TASK:
Working from the records below, return word for word the line that contains "Save the server registration" and each line after it, ending with the last. Skip all pictures.

Records from a collection

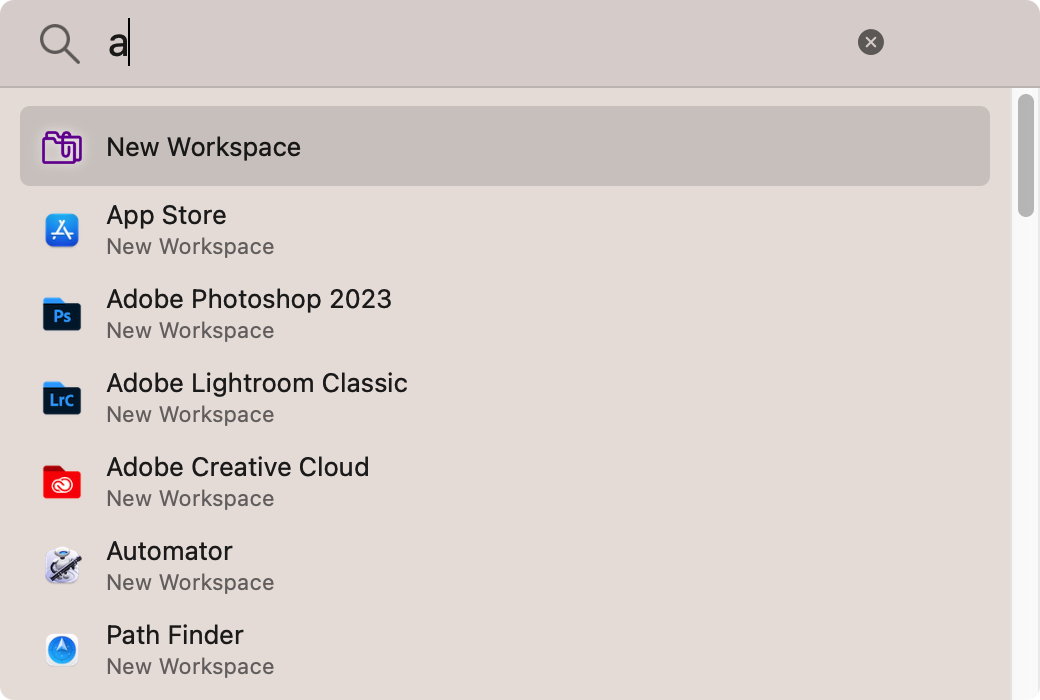This screenshot has height=700, width=1040.
Task: Clear the search field with the X button
Action: (x=871, y=42)
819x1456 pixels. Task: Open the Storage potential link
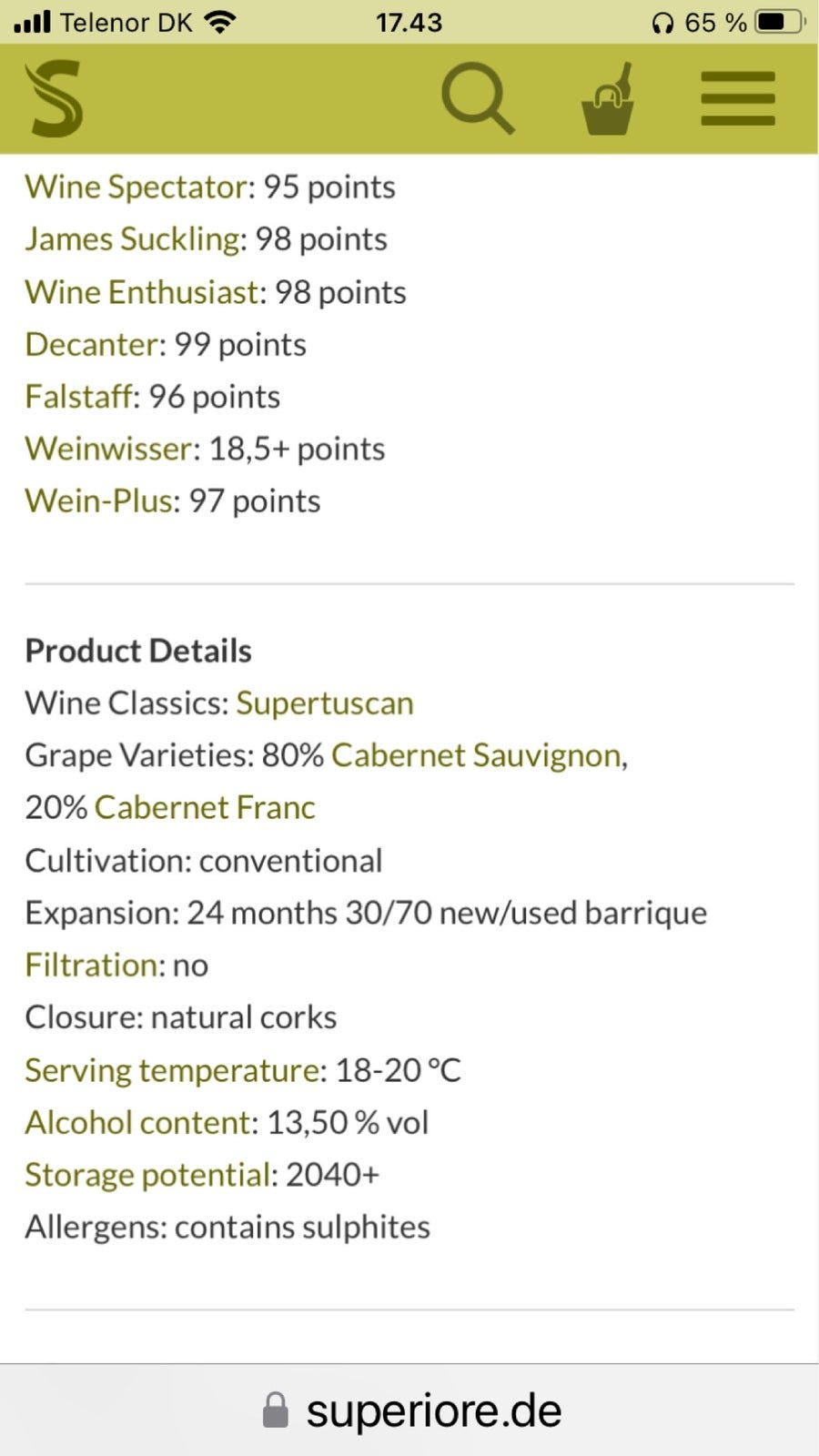coord(147,1175)
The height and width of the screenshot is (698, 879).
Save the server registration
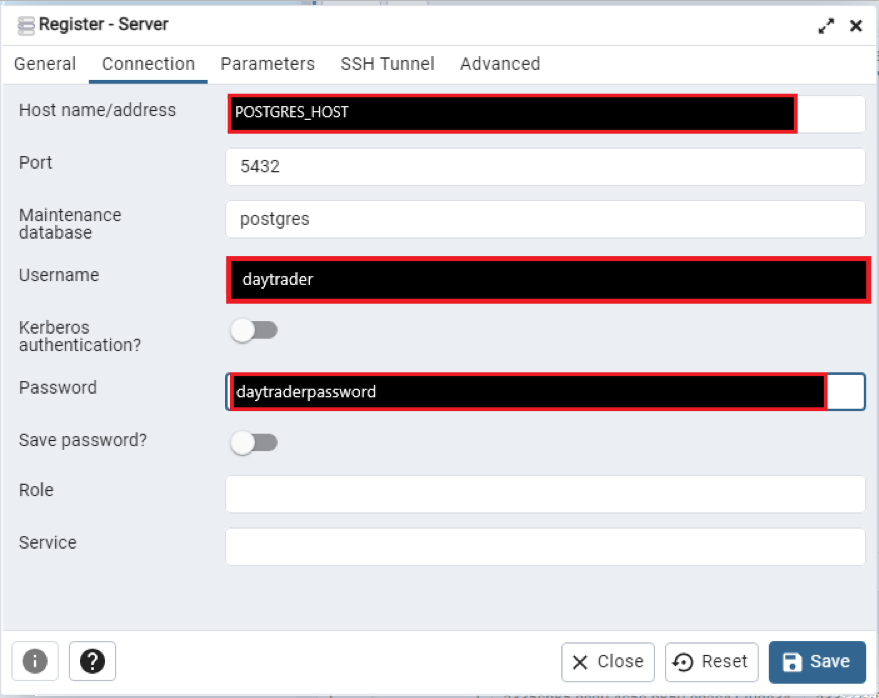(x=817, y=662)
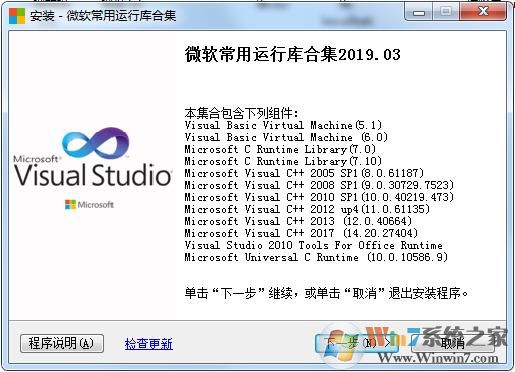The image size is (515, 372).
Task: Select the Microsoft Visual C++ 2017 line
Action: 301,233
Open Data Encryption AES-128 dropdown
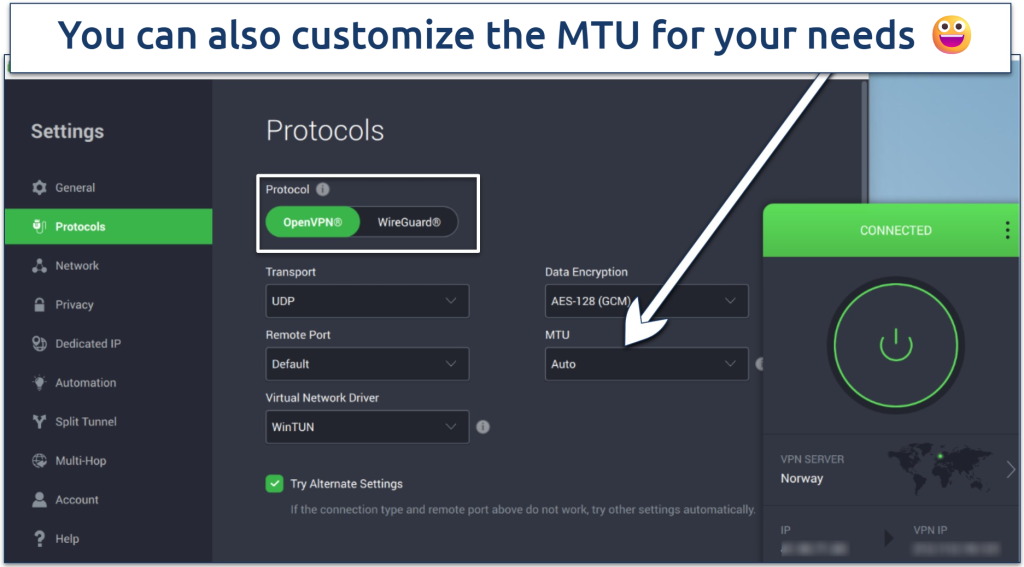The image size is (1024, 567). pyautogui.click(x=647, y=301)
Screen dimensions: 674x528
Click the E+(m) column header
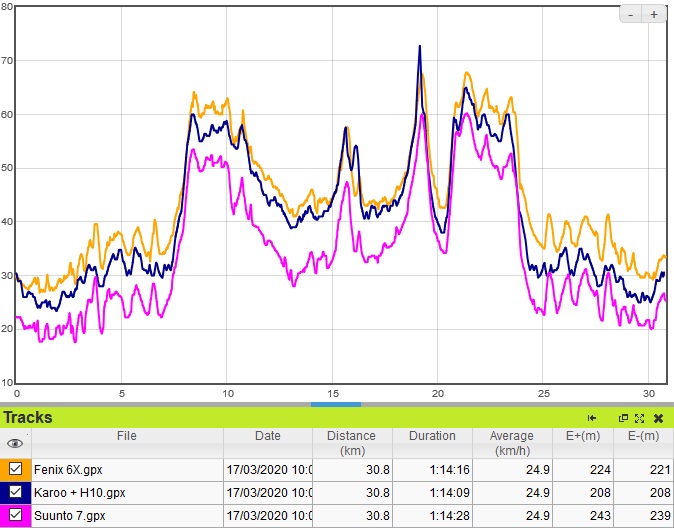pyautogui.click(x=582, y=436)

RESPONSE FOR THIS EXERCISE:
Save the server registration
(x=817, y=662)
The image size is (515, 372).
Task: Select the Microsoft Visual C++ 2017 line
Action: 301,233
Open Data Encryption AES-128 dropdown
The image size is (1024, 567). pyautogui.click(x=647, y=301)
Screen dimensions: 674x528
Click the E+(m) column header
pyautogui.click(x=582, y=436)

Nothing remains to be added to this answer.